La classe regola molti comportamenti in questo romanzo. Quando facevo la tata non ero ancora abbastanza allenata sull’argomento. Al tempo, si presumeva che prendersi cura dei bambini non prevedesse una grande abilità e che tutte le ragazze della classe operaia sarebbero state capaci di farlo «naturalmente», con semplicità perché erano donne. Prendersi cura dei bambini è sempre stato visto come un lavoro di basso livello da un lato; dall’altro, romantico e paradossalmente elevato a una vocazione quasi spirituale. Gli uomini delle classi dirigenti in Inghilterra sono stati tradizionalmente allevati da una tata e separati dalle loro madri in giovane età, per essere inviati nei collegi. Questa separazione e questa mancanza di attaccamento emotivo in corso era ciò a cui lo psicologo dello sviluppo infantile John Bowlby pensava quando ha inventato la teoria dell’attaccamento negli anni Trenta; ironicamente, oggi la si utilizza per discutere la disfunzione di famiglie indigenti o che hanno necessità di intervento da parte degli assistenti sociali. Questo per dire che la differenza di classe permea ogni aspetto della vita britannica, allora come adesso, e non sono sicura che molto sia mutato soprattutto in relazione alla violenza contro le donne.
È un piacere nascondersi, ma è una catastrofe non essere trovati. È un’espressione che mutua da Donald Winnicott, per descrivere la mobilità nell’individuare se stessi, un gioco in cui l’altro appare e scompare davanti ai nostri occhi.

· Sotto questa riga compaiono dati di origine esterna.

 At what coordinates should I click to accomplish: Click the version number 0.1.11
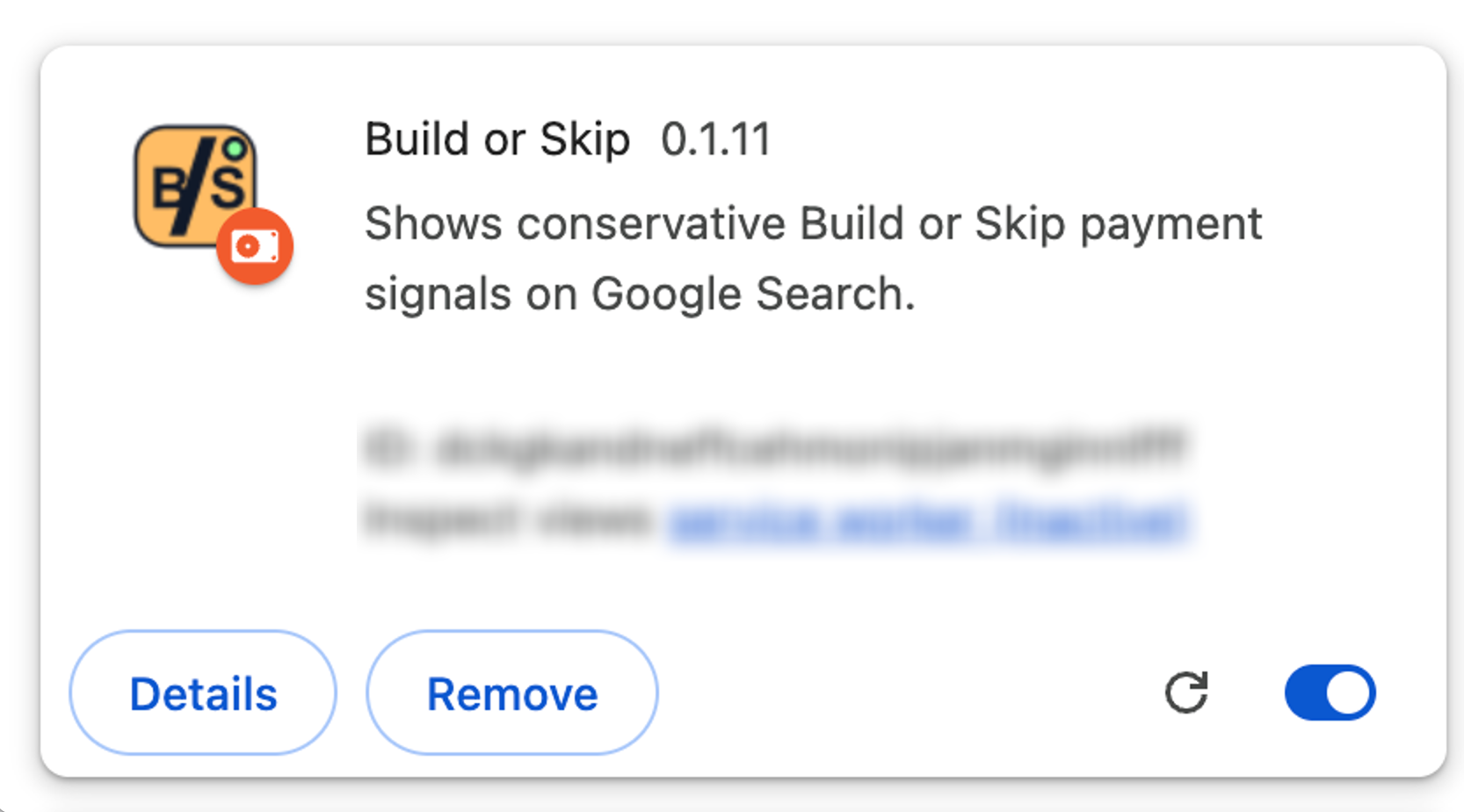pyautogui.click(x=715, y=140)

Sembra che lei, Jill, nella scrittura faccia un’operazione simile con i suoi personaggi: cercare per poi trovare «ciò» e «chi» si nasconde. Lo ha fatto con Patricia Highsmith nel suo «Il talento del crimine». E ora nel libro «Un inutile delitto».
Ho sempre adorato quella frase e quel concetto. Lo uso anche nel mio romanzo The Great Lover. Per me esprime l’idea che ad alcune persone piace rimanere segrete, private o «nascoste» – o persino indossare maschere e parlare attraverso gli altri come faccio io, come scrittrice – ma solo se si sentono adeguatamente «viste» da almeno un’altra persona. Questo è l’amore. Mi è piaciuto esplorare una tale contraddizione in alcuni personaggi particolarmente timidi, come Patricia Highsmith o Rupert Brooke. A margine, vorrei aggiungere una curiosità: quando aveva dieci anni, Lord Lucan soffriva di mal di testa spaventosi e un comportamento preoccupante; per questa ragione sua madre lo portò proprio da Winnicott.
In «Un inutile delitto», si concentra sugli affetti e le relazioni tra genitori e figli, in particolare il legame materno. Sono temi presenti anche in altri suoi libri?
Ho avuto il mio primo figlio a ventisei anni e ho pubblicato il mio primo libro lo stesso anno (ovvero ho curato un’antologia di racconti di altri, non il mio primo romanzo, che è arrivato poco dopo), quindi mentre mi avvicinavo alla scrittura diventavo madre, due accadimenti intrecciati. La mia esperienza di psicoterapia mi ha permesso di riflettere su ciò che diventiamo, chi siamo e come queste prime esperienze ci segnino. La questione della natura o del nutrimento: quali cose sono innate, quali altre vengono apprese, sono presenti in gran parte del mio lavoro, e anche la questione della violenza: per esempio ciò che rende qualcuno capace di attraversare una soglia e commettere un delitto.
Cosa la affascina della vita degli altri e in che modo pensa che la letteratura possa aiutare nel comprendere meglio e fermare queste esistenze?
Scrivo per mostrare ciò che ho trovato, non necessariamente quello che stavo cercando. Adoro il processo di scoperta e indagine e amo essere sorpresa. Le stesse ragioni per cui leggiamo, ne sono certa: sentirci connessi, sapere che gli altri sentono e soffrono, si innamorano, avvertendosi viventi. Dobbiamo capire anche la nostra stessa mortalità, forse è questa la parte più difficile per tutti.